President Trump is paying empty lip service to “affordability” while rigging costs to help Republicans claw their way back into a losing November election. He’s the author of the injury those tariffs inflicted on household budgets—and he’s the one who must stanch the financial hemorrhage that injury keeps opening. If he’s listening to working families instead of his donors, he’ll block the corporate grab that is now hurtling toward his desk.

One clear test case is quartz surface products, installed on some 36% of kitchen countertops in American homes last year. Quartz is also a staple for bathroom vanities, shower walls, and backsplash. A handful of domestic quartz slab producers, led by Minnesota-based Cambria and CEO Marty Davis, a wealthy Trump patron who expects a return on his investment, wants to use Section 201 of the Trade Act of 1974 to crush the competition: American quartz fabricators who rely on imported slab. The petitioners have dressed their demand in the rhetoric of protecting American manufacturing, but the only thing they’re protecting is their own bloated profit margins. If they prevail, costlier new homes and thousands of jobs destroyed in the U.S. quartz fabricating industry will be the price paid to subsidize domestic monopolists while working families pick up the wreckage.

The International Trade Commission ruled 2-1 in April in favor of a petition under the banner of “protection,” alleging that quartz imports are causing “substantial” harm to domestic monopolies. Both Democratic commissioners backed the corporate petitioners; the lone Republican voted against it. On May 5, those two Democrats issued their monopoly-seeking remedy recommendations: a four-year tariff-rate quota with a 25% tax on imports below the quota and a 40% tax on imports once the quota is reached. They propose a quota of between 140 million and 154 million square feet for the first year. For context, in 2024 the U.S. imported 234 million square feet—so this quota is designed to restrict supply sharply, drive up prices, and funnel billions into a handful of politically connected companies. The commissioners carve out exemptions for countries with free-trade agreements, but none of the top five supplying nations in 2025 qualify. According to U.S. census data, they are India, Vietnam, Thailand, Spain, and Malaysia.

The ITC doesn’t allege unfair trade practices by the foreign producers. And the gross profit margins of U.S. slab producers in 2024 were a bloated 38%, according to an ITC staff report. As Illinois Rep. Raja Krishnamoorthi wrote in a March 27 letter to ITC chair Amy Karpel, “these multinational companies’ share of the surface products market has remained consistent for years… They remain profitable and have made major recent investments in their U.S. manufacturing facilities.” There is no crisis here—no flood of cheap imports destroying a struggling industry.
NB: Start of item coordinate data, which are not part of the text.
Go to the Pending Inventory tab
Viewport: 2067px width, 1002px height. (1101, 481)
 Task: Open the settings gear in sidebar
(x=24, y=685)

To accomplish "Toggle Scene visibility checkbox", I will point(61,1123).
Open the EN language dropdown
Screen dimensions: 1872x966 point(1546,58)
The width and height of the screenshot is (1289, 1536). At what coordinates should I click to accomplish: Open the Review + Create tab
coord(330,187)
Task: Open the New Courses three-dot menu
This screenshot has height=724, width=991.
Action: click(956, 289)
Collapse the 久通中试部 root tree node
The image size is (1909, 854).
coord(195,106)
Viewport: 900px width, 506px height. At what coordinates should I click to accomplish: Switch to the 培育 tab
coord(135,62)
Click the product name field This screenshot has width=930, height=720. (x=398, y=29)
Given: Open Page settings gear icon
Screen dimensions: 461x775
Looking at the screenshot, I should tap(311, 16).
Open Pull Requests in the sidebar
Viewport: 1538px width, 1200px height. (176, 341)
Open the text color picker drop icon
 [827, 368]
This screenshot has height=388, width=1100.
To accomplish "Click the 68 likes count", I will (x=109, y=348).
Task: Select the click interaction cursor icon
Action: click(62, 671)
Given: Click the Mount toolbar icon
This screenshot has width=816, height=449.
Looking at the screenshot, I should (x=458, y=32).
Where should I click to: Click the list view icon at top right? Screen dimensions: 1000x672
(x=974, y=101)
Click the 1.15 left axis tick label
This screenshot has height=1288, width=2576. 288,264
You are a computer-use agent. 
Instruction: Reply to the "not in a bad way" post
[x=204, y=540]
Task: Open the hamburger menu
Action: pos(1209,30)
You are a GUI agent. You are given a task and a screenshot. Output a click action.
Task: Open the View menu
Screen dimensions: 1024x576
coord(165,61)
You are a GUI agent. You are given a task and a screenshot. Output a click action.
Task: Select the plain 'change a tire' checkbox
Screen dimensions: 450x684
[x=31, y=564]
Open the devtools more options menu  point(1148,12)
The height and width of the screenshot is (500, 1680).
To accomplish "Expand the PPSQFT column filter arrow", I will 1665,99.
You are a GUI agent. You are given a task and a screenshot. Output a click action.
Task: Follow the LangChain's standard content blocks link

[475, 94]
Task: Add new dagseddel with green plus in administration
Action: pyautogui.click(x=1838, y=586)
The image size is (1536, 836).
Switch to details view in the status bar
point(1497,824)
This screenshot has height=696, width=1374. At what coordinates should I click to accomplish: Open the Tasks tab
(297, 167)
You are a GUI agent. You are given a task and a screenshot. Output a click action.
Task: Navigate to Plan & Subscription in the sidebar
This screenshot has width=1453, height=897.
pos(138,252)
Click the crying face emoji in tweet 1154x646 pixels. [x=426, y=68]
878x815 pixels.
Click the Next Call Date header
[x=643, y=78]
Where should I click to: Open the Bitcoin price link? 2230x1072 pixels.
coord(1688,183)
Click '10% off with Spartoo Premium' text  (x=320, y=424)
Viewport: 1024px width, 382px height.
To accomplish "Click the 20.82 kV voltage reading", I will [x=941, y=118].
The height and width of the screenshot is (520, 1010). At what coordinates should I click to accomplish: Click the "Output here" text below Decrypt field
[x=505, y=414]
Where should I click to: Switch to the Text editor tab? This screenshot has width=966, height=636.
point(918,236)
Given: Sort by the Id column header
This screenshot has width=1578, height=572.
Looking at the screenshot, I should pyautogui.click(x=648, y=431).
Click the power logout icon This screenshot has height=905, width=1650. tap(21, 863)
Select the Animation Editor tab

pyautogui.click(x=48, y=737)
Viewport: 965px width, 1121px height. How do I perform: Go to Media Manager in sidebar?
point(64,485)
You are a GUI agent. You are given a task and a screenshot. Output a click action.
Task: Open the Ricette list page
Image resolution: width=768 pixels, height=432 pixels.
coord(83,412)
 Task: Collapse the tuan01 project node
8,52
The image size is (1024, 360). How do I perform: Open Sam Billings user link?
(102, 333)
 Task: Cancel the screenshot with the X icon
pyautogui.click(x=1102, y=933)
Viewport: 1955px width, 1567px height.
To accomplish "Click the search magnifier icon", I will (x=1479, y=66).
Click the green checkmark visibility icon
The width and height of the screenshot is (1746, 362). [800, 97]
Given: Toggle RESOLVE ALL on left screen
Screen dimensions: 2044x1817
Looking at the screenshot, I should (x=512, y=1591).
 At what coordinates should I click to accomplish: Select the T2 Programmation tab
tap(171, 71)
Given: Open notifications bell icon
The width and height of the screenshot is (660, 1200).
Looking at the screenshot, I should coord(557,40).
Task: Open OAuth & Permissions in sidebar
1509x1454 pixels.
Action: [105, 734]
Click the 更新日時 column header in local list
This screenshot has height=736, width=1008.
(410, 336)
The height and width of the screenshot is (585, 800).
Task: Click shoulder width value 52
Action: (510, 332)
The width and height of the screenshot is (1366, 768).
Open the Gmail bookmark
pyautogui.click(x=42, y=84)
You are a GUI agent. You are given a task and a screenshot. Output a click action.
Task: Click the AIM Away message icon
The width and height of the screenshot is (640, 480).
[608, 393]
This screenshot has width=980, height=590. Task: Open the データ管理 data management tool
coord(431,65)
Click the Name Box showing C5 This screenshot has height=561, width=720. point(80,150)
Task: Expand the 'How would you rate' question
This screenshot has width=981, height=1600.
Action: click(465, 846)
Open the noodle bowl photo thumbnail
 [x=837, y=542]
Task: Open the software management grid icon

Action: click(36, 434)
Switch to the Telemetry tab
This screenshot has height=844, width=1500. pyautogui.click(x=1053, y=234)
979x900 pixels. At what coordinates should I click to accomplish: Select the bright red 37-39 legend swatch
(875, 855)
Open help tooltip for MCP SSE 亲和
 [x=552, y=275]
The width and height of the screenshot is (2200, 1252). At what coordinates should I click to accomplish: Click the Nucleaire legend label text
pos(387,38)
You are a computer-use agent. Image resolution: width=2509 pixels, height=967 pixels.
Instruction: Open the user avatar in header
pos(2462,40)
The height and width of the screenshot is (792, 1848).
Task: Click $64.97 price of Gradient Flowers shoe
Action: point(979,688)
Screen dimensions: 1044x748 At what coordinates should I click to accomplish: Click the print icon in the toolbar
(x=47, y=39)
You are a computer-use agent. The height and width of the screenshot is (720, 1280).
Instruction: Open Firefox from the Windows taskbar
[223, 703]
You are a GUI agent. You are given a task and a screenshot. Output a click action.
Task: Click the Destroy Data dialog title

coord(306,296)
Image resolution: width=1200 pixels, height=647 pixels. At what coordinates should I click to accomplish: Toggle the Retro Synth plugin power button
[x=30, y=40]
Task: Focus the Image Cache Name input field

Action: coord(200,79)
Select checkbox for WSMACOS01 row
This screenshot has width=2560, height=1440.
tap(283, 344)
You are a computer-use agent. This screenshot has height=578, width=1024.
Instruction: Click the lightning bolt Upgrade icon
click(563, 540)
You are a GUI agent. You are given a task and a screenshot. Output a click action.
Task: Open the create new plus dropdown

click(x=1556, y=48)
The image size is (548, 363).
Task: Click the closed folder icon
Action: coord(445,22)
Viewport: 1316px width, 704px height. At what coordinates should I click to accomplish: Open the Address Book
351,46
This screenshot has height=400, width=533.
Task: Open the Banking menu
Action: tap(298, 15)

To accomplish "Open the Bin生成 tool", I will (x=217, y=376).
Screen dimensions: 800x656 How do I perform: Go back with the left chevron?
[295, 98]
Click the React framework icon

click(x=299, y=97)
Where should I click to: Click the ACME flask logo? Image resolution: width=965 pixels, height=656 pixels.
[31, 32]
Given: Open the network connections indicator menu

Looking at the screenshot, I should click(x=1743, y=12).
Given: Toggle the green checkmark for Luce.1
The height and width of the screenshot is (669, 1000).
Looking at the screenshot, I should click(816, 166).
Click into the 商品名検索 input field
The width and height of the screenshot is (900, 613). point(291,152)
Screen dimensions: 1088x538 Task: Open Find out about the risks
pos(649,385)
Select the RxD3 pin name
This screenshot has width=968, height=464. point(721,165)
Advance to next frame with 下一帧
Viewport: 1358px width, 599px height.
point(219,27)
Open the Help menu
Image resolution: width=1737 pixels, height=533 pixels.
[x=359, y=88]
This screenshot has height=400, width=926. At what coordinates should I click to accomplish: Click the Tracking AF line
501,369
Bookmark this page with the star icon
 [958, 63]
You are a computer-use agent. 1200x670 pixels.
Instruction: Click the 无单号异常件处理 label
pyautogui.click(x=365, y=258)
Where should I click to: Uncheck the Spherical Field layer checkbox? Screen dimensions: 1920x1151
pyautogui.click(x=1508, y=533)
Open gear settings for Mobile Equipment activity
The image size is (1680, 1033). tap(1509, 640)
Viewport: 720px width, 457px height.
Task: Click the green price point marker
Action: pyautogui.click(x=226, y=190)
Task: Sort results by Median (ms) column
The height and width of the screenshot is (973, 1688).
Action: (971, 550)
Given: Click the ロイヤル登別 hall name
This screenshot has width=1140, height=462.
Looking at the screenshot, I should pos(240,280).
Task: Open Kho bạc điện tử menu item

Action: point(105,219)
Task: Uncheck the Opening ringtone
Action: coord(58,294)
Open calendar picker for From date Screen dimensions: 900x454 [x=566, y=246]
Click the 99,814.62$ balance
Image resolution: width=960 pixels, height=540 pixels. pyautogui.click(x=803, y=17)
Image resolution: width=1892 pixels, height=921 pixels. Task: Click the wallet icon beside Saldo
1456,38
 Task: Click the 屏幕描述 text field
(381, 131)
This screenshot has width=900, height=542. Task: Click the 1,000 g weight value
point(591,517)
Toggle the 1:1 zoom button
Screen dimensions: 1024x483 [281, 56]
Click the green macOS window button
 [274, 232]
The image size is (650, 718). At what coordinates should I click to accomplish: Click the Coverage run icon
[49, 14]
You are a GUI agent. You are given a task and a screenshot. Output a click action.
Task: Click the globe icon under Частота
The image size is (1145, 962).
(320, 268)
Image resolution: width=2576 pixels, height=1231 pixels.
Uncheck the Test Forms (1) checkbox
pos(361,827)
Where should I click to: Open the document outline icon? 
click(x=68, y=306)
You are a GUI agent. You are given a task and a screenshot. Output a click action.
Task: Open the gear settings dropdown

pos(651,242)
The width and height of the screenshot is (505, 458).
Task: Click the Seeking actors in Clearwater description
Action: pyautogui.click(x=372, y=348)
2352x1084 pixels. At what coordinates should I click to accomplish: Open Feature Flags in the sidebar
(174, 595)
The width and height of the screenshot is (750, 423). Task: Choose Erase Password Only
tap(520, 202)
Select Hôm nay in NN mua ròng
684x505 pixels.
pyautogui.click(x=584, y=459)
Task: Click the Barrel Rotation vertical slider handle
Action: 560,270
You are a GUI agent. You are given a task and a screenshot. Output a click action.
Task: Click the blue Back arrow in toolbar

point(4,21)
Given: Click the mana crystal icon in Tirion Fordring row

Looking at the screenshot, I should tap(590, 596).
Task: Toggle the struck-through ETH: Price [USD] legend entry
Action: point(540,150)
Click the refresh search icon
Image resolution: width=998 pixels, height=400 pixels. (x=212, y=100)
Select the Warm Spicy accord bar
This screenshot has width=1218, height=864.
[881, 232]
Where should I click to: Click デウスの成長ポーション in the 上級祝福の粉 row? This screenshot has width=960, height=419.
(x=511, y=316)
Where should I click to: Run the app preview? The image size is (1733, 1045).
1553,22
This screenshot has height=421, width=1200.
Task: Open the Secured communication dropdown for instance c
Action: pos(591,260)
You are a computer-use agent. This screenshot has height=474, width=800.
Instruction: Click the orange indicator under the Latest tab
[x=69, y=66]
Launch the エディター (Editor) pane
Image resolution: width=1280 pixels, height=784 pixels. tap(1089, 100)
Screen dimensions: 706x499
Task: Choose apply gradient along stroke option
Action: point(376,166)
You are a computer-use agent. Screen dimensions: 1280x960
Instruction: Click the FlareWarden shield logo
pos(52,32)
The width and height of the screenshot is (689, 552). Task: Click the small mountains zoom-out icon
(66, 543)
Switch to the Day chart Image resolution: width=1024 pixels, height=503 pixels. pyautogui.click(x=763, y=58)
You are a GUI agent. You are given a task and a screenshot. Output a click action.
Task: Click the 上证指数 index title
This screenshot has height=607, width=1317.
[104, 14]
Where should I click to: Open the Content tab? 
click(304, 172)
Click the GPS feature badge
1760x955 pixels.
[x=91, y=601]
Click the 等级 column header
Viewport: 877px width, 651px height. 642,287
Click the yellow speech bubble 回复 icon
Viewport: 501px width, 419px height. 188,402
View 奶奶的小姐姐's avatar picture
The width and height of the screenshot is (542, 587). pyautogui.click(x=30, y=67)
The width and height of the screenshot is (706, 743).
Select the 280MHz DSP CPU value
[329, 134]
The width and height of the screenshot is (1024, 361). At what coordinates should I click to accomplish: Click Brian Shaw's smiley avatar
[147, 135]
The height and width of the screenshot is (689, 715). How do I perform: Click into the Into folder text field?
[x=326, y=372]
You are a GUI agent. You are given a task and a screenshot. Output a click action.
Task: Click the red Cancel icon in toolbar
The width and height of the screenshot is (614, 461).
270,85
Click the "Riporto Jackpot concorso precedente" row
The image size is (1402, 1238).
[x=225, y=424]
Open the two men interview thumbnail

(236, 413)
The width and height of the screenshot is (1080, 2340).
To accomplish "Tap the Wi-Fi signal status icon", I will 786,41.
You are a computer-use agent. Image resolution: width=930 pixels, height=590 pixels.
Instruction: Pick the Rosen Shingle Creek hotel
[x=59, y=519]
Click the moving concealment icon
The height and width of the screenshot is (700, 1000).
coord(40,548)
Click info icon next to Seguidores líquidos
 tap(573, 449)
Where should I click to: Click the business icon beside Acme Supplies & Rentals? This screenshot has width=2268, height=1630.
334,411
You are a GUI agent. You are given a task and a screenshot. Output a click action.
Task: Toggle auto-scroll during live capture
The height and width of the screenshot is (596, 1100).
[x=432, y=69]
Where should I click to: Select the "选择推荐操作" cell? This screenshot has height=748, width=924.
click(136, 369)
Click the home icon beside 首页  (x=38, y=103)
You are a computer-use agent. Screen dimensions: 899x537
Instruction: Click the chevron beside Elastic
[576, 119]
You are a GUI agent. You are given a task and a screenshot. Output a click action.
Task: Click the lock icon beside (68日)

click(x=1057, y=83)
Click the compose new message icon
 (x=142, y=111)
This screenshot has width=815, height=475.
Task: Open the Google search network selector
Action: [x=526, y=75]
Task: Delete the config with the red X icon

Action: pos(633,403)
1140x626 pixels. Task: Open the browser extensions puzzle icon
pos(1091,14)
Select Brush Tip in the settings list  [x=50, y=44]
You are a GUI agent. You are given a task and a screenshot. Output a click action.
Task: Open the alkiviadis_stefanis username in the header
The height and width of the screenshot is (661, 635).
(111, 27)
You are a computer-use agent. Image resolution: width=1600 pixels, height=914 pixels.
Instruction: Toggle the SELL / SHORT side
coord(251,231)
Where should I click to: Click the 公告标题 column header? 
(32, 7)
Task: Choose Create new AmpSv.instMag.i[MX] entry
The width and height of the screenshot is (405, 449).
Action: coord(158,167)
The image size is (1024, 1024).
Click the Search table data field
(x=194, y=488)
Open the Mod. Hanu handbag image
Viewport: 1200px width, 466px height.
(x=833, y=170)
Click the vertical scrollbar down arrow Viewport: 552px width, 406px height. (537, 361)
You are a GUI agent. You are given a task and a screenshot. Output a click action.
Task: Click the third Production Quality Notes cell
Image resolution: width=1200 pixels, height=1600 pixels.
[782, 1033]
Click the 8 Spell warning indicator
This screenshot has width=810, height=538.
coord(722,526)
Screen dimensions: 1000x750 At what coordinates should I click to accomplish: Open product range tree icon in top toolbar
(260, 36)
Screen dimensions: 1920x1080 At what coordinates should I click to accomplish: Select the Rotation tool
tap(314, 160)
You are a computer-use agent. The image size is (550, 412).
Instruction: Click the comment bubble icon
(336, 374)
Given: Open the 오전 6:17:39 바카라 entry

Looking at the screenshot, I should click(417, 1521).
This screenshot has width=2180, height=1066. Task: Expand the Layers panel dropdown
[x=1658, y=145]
The slab producers are already feasting, and they want the government to force everyone else to pay for a bigger table.

Some 10,000 small U.S. fabricators—the shops that cut, polish, and install quartz countertops—rely on imported quartz, employing some 100,000 workers. That’s ten times the number employed by the petitioners, according to Mr. Krishnamoorthi. The fabricators are not the donor class’s captive suppliers; they are Main Street businesses that transform raw slabs into finished surfaces, generating good middle-class jobs in every part of the country. The tariff would kneecap these small fabricators while their giant competitors pocket the windfall. So who is the commission trying to “safeguard”? The donors, of course.

The domestic slab industry caters to the luxury market, while American companies that import and fabricate quartz serve the middle market. Any hope that higher-priced imports will force middle-income Americans into high-priced domestic products is exactly the monopoly playbook—it’s not protectionism, it’s extortion. In testimony to the ITC, Ken Gear, CEO of the Leading Builders of America, representing 22 of the largest home builders, said his members work hard to hold down the price of a new home. The tariff won’t juice demand for pricier options; it will drain working families’ wallets and destroy the market for quartz altogether. “New tariffs or quotas will not redirect demand for quartz. It will destroy it,” he said. Builders and buyers will switch to granite and other substitutes, and the taxpayer will be left holding the bag for a donor-class heist.

The ITC’s remedy recommendation hit Mr. Trump’s desk on May 18. He has 60 days to rule as he pleases. He can side with the 100,000 fabricators, their families, and the homebuyers who just want a decent countertop, or he can reward a wealthy patron and a handful of monopolists. The choice is stark: a tariff that is solid as quartz for the 1%, or a decision that lets working Americans keep their jobs and their kitchen budgets. If he’s listening to the country, he’ll let this corporate power grab die.